Acute Gout of the Knee


Gout is a crystal arthritis associated with high uric acid levels in the blood. Many people are familiar with gout in the great toe. However, gout can and does affect any joint and often affects tendons and ligaments.

Ultrasound signs of gout

Gout on ultrasound is most often seen as echogenic calcifications in the fluid, soft tissues around a joint, or cartilage. The most common finding is an effusion and swelling. The effusion could have float echogenic debris. The next most common finding is synovitis. This is seen as prominent synovial tissue with frond like projections floating in the synovial fluid. This may or may not have power doppler signal abnormality. The synovial tissue may also contain echogenic calcifications.

Significant findings that should lead the radiologist to suspect gout include the “double line sign”. This is seen as a bright line along the surface of the cartilage of the knee seen on the trochlear window view. This appearance is more specific for gout than for pseudogout. Erosions in the cartilage or bone can also be seen in either severe acute cases or chronic cases of gout. Lastly gouty tophi/soft tissue calcifications are seen outside of the joint.

Gouty Tophi

Gouty tophi are accumulations of crystals and inflamed tissue. This is classically seen at the great toe but frequently seen in other locations. The achilles tendon, ligaments and tendons of the ankle or wrist, rotator cuff, and even the patella tendon or quadriceps tendon. On ultrasound this is seen as soft tissue thickening of the ligament or tendon with echogenic foci. These can have a mass like appearance and indeed malignancy needs to be excluded as it remains in the differential diagnosis. Gouty tophi can also erode into the bone and mimic malignancy.

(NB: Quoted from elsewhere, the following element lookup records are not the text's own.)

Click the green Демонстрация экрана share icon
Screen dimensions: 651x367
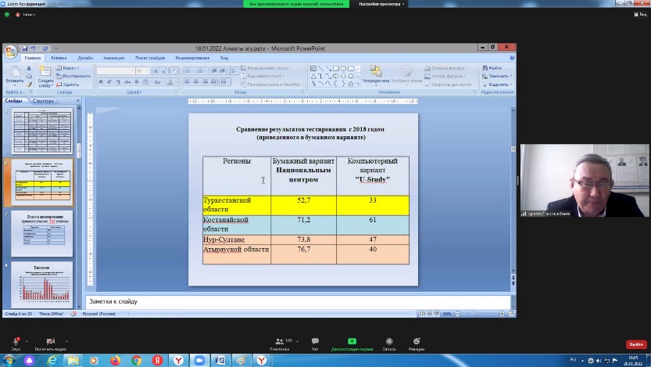(352, 341)
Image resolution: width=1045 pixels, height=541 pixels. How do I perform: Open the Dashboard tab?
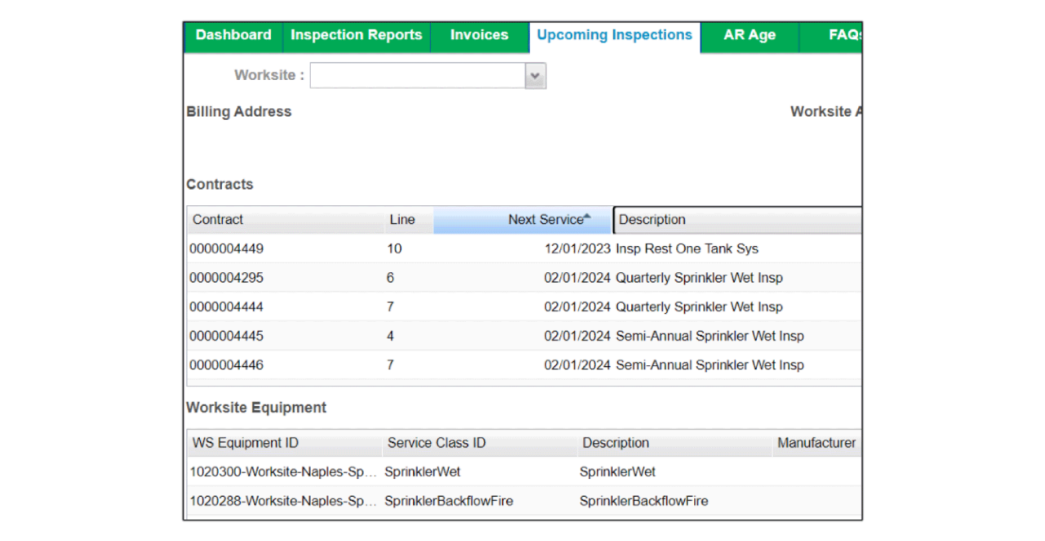point(233,35)
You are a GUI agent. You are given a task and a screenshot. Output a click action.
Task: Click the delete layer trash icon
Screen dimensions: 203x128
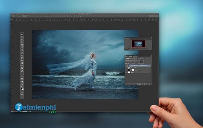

Acute gout attacks are most often treated with oral high dose steroids or colchicine. Colchicine may be contraindicated in patients with other co-existing conditions, especially cardiac conditions. A reasonable treatment approach is ultrasound guided joint or bursa aspiration followed by ultrasound guided steroid injection that can be used with oral colchicine or along with oral steroids. Patients often report marked improvement in symptoms before even leaving the office and continued relief as the oral steroid dose takes effect as well. This article is not intended to cover the scope of oral therapies for acute or chronic gout, only the added benefit of steroid injection in the acute setting of gout.

Follow up

Gout should be followed by the patient’s doctor to ensure clinical resolution of symptoms. If the patient had a finding on ultrasound that included a mass, that should also be followed up with an ultrasound to document this is either going away, staying stable, or is not growing. A follow up in three months is appropriate. A growing mass should be biopsied with ultrasound guidance to ensure there is no underlying malignancy.